=== PROBLEM DETAILS ===
Where a line contains "Given: Toggle the preview pane icon", begin there and restate word for word every line to the end of the entries below, pictures excluded.
*** Opening DATASET RECORDS ***
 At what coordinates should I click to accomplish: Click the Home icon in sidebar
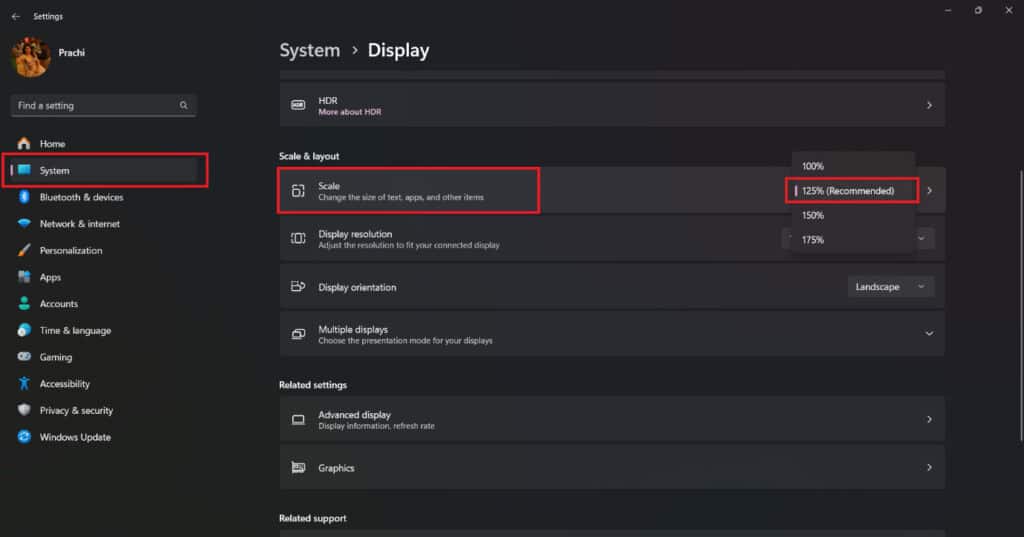[x=24, y=144]
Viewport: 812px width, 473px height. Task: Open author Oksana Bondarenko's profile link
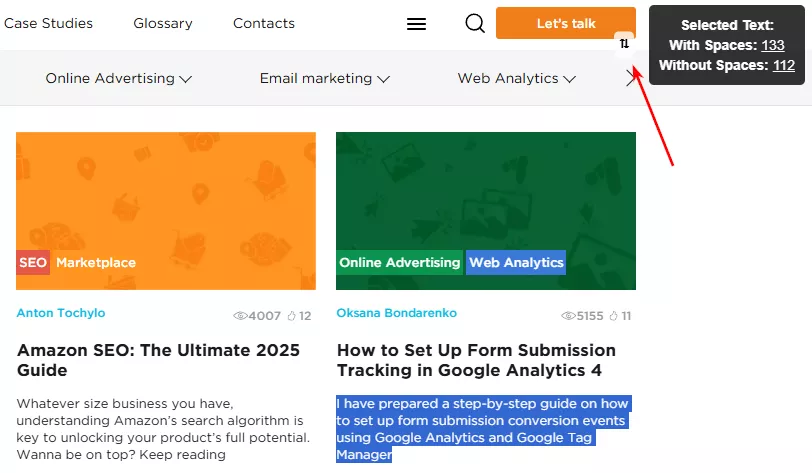point(397,313)
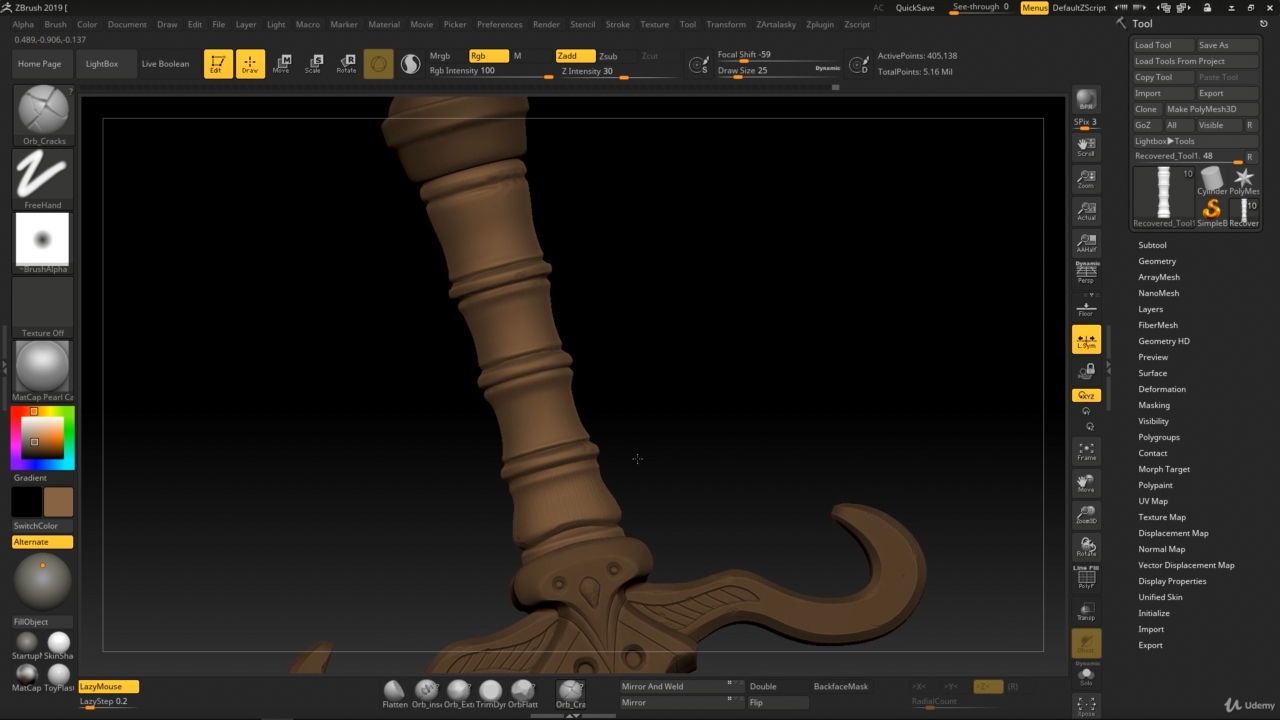The height and width of the screenshot is (720, 1280).
Task: Toggle the Floor grid icon
Action: [1086, 308]
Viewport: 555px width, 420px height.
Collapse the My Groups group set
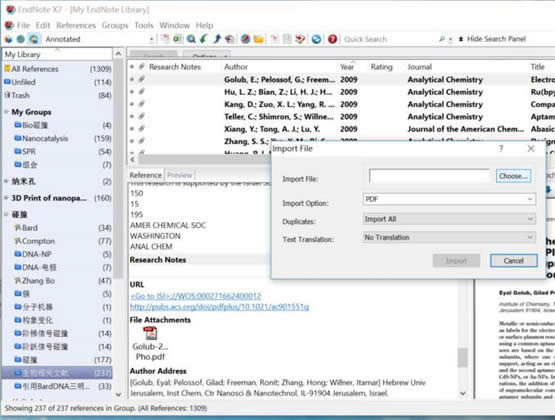6,112
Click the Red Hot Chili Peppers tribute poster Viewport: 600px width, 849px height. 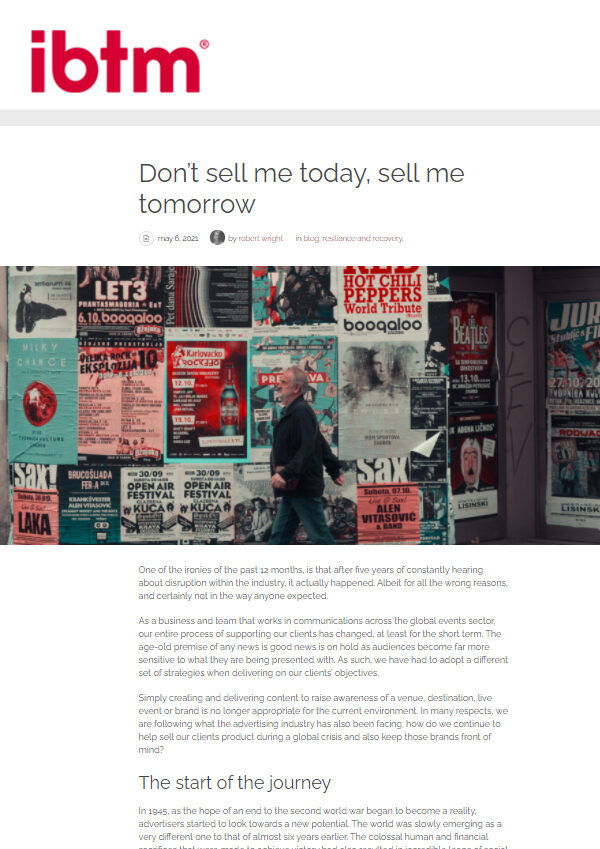click(x=382, y=301)
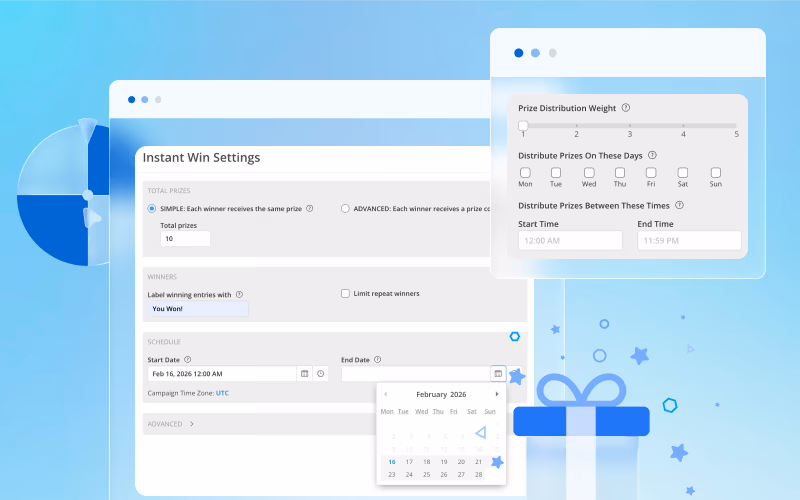
Task: Click the Total prizes input field
Action: [184, 239]
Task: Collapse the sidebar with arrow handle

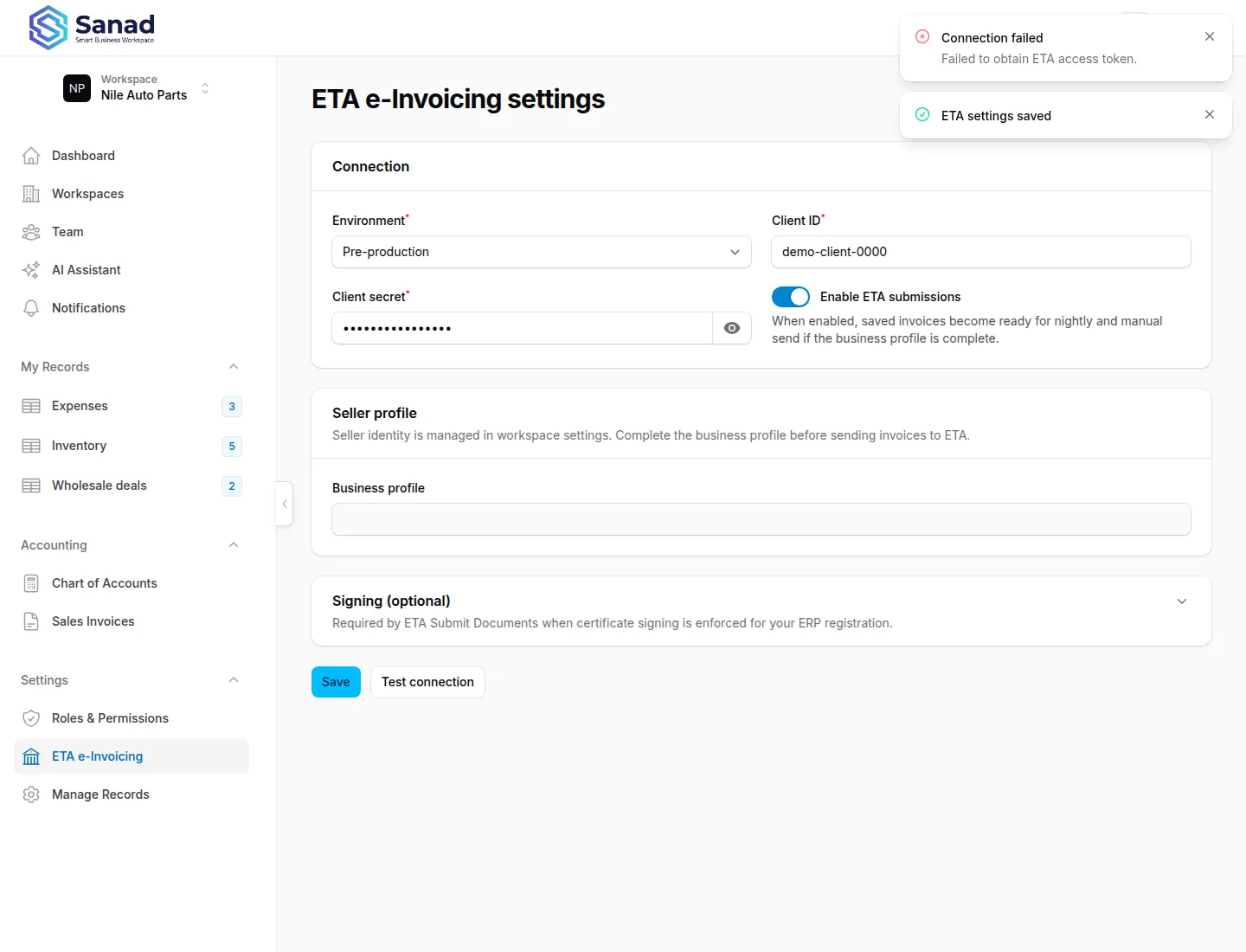Action: pyautogui.click(x=285, y=504)
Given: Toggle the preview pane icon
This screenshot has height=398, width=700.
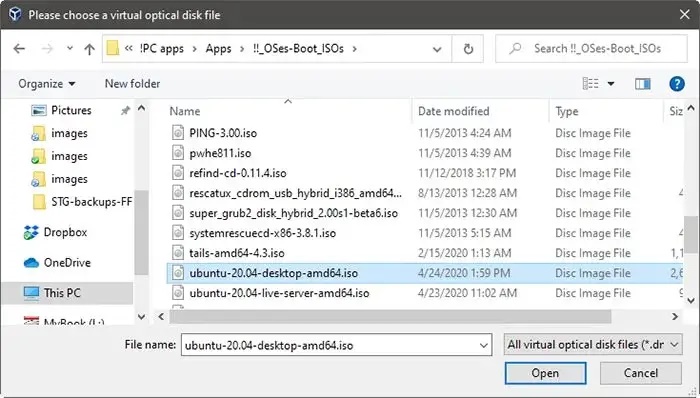Looking at the screenshot, I should 642,83.
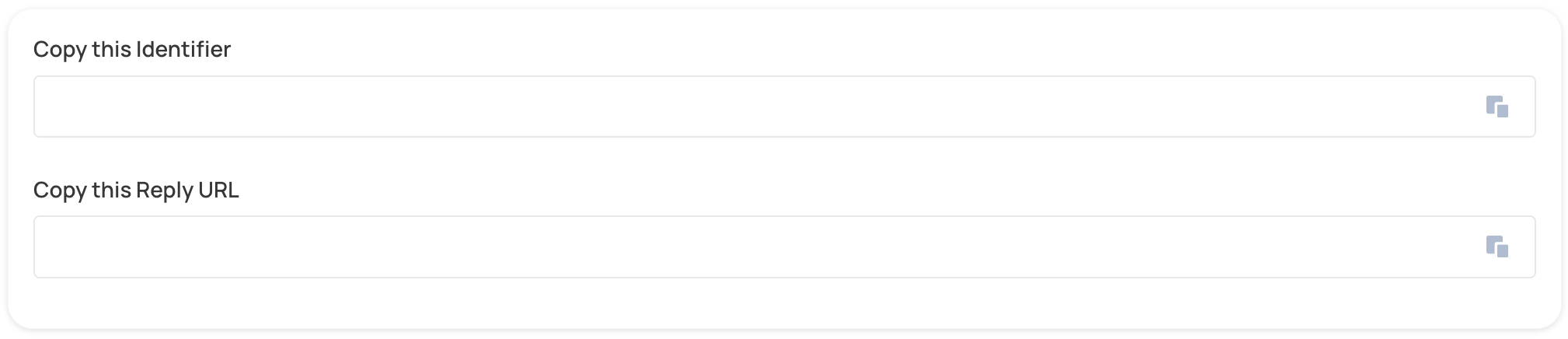This screenshot has width=1568, height=339.
Task: Hit the bottom copy-to-clipboard icon
Action: coord(1497,247)
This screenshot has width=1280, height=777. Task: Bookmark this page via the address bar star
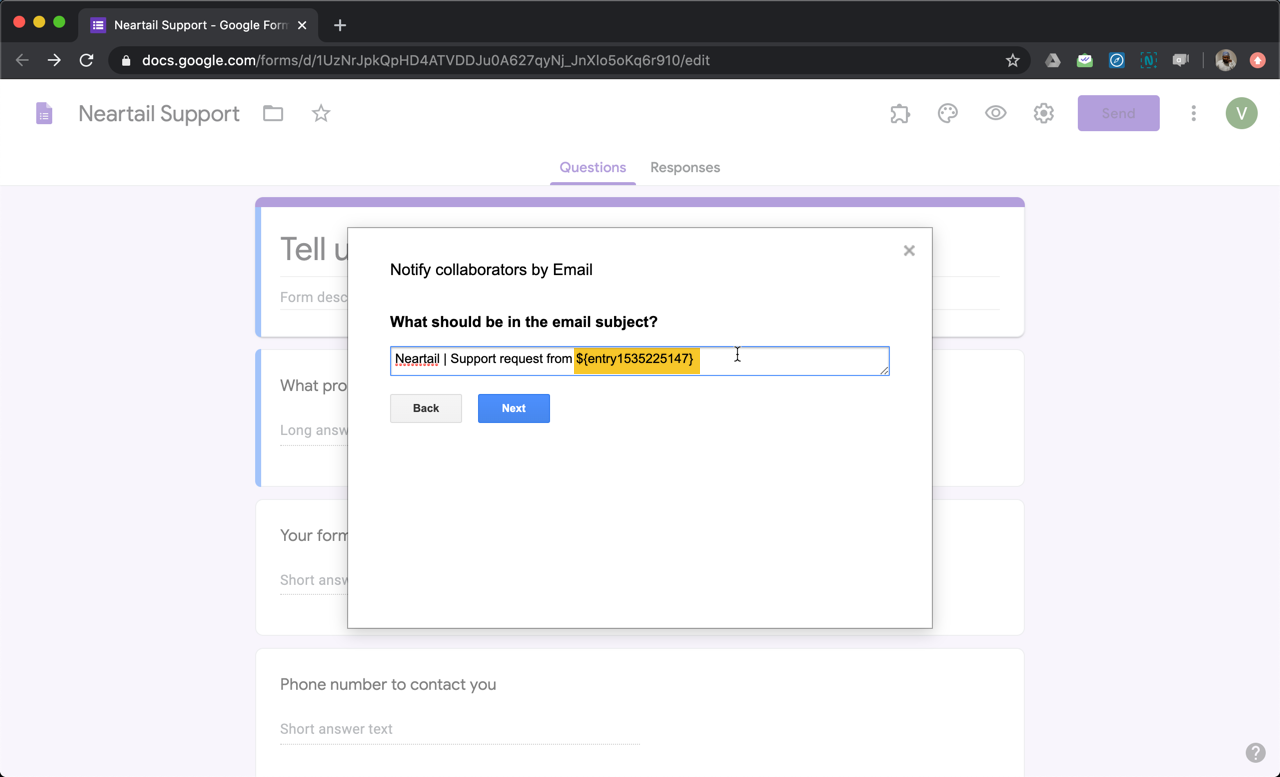click(x=1012, y=60)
*** Closing DATASET RECORDS ***
=== WRITTEN RESPONSE ===
Given: Toggle the preview pane icon
This screenshot has height=398, width=700.
Looking at the screenshot, I should 642,83.
This screenshot has width=1568, height=339.
Task: Hit the bottom copy-to-clipboard icon
Action: coord(1497,247)
This screenshot has width=1280, height=777. Task: Bookmark this page via the address bar star
click(x=1012, y=60)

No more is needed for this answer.